■ **DATA FOR ANALYSIS**:
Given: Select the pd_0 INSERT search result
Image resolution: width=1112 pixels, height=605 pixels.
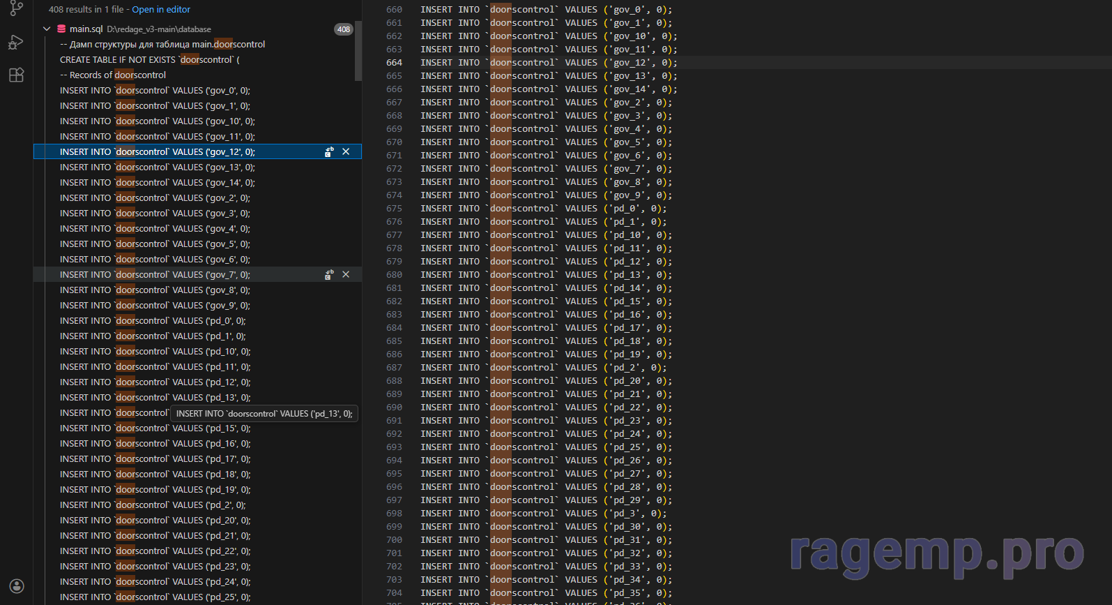Looking at the screenshot, I should point(153,321).
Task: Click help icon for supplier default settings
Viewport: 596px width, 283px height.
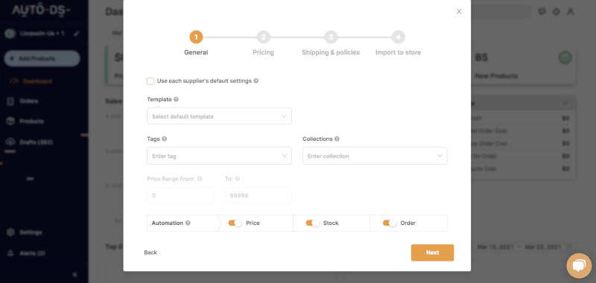Action: coord(256,81)
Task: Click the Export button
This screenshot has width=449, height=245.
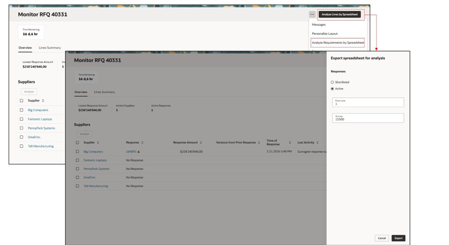Action: (399, 238)
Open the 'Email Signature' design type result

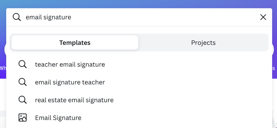[x=139, y=118]
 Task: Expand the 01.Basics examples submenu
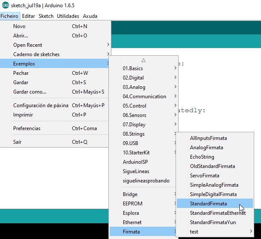click(x=133, y=68)
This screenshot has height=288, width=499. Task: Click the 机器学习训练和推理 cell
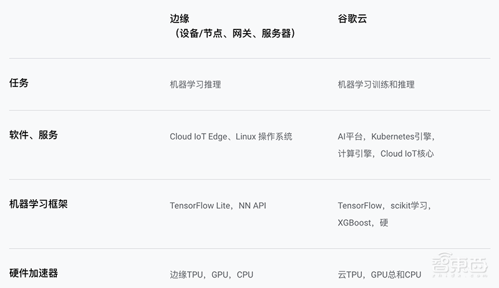376,84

■ **EXERCISE AIM**: Pictures must be left out. Repeat exactly the lines from the one containing "Task: Click the Export button" through the final line of the data.

■ **EXERCISE SOLUTION**:
Task: Click the Export button
This screenshot has width=449, height=245.
Action: (399, 238)
Open the 'Email Signature' design type result

[x=139, y=118]
 Task: Expand the 01.Basics examples submenu
click(x=133, y=68)
This screenshot has height=288, width=499. Task: Click the 机器学习训练和推理 cell
376,84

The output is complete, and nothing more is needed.